Full Bedroom and Control IconsSome exciting news and progress on Dehoarder 2 has happened of late. First, I am in the final stages of negotiation with a 3D modeler who will be taking most of the non-trivial 3D modeling work off of my shoulders. This will allow me to take effort that I was expending making 3D models that were middling in quality at best, and instead focus that energy into gameplay, design, and story. I will have a further announcement with introduction once the ink is dry on the deal.

Today I’ve been working on a long-pending feature, the ability to unlock new colors and patterns in the store based on the collection of color samples. Implementing this end-to-end actually required the implementation of another planned feature – rare and unique items. Rare and unique items will spawn exactly once in a game. They are global spawns – basically, for every X items that spawn, one item spawns from the rare/unique list. These items, rather than being disposable, are collectable.

For now, the only unique items are the color samples, which are dynamically generated based on the list of available colors/patterns in the game. Each sample awards the color or pattern that it shows, which will then be available in furnishing and home improvement stores.

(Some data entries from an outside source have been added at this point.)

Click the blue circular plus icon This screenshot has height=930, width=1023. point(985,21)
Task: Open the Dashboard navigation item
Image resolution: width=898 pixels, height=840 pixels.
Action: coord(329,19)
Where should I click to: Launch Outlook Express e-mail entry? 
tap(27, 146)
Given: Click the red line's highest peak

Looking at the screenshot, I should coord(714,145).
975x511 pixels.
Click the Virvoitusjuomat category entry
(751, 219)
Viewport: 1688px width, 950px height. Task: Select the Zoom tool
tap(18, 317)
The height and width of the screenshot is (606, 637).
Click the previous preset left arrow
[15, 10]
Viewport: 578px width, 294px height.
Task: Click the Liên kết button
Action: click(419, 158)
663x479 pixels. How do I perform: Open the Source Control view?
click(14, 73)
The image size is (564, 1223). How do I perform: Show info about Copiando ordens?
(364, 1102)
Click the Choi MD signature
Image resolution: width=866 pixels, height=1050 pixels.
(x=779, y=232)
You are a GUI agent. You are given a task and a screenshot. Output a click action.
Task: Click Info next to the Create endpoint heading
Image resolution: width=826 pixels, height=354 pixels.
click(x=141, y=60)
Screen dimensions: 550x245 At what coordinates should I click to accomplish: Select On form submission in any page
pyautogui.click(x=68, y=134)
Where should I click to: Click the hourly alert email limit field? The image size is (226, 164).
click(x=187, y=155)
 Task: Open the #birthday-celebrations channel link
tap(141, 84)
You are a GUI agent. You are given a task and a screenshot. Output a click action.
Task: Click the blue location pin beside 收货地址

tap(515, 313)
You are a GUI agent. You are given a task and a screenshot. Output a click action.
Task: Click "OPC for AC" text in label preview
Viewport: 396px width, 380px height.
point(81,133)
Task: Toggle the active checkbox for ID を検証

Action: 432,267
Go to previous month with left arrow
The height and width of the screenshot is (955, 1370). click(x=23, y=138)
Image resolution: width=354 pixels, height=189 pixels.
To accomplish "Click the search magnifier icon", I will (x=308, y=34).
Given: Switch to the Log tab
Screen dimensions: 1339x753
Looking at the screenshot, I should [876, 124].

I had considered making samples that could grant 2, 3, 4, or even up to 6 colors at a time, but that quickly became untenable. Since the list of sample items is dynamic (based on the list of colors/patterns in the game), they cannot be easily pre-allocated into sets. On top of that, the custom rendering required for a dynamically generated 6-color sample swatch would have been kind of a mess – either with dynamically generated albedo textures, or sample swatch models that require 8 draw calls, pick your poison. So for now I decided to keep things simple with single-color samples.

There will be other unique/rare items in the game that can grant bonuses – maybe things like reduced energy consumption, happiness bonuses, faster actions, bonus to bin capacity, etc. The other side of the coin on these items is that they take space to display, and can usually be sold for a decent amount of money. Some unique/rare items will be so sentimental that Harry may need to develop god-like willpower to even think about parting with them.

Over the last couple of months, I’ve been working on filling out all of the rooms in the Dehoarder 2 house. I’ve taken a cue from the Lego games, stashing junk everywhere, just waiting to be released from drawers, cabinets, containers (stacked floor to ceiling in places), even plumbing. This technique allows me to greatly increase the number of items that can be present a single room without dragging down performance by having all of these objects active at the same time.

The rats become even more fearsome when they are part of a basement maze of boxes so tight that you cannot move past without being bitten. The rooms look even more cluttered when the walls are lined floor to ceiling with blue storage totes. Every drawer, every pocket of storage will appear to be extra-dimensional in nature.

The containers and rare item spawn rate synergize well. Some rare items are available at the start as part of the room junk spawns, but most will be hidden away in containers, awaiting discovery by treasure hunters.

I’ve also been thinking a lot about the mid/late game. Eventually, you get enough willpower that disposing most items becomes a breeze. Lower-level items don’t contribute as much to your willpower score, so there needs to be more ways to mass-dispose of these items, especially when large piles of these items show up unexpectedly.

One of the more popular suggestions I get is for Harry to have some kind of pet(s). Specific ideas have ranged from one (or many!) cats, to a platypus. However, I think I have come up with the ideal pet, one that fits perfectly with the theme of the game: A goat. There are urban legends of goats eating items like tin cans (not quite true but it suits my purposes). So, somehow, there will be a way to obtain a pet goat in the game (named Pica), and this goat will autonomously wander around consuming junk for you. This is just one of the later-game ways planned to creatively dispose of junk.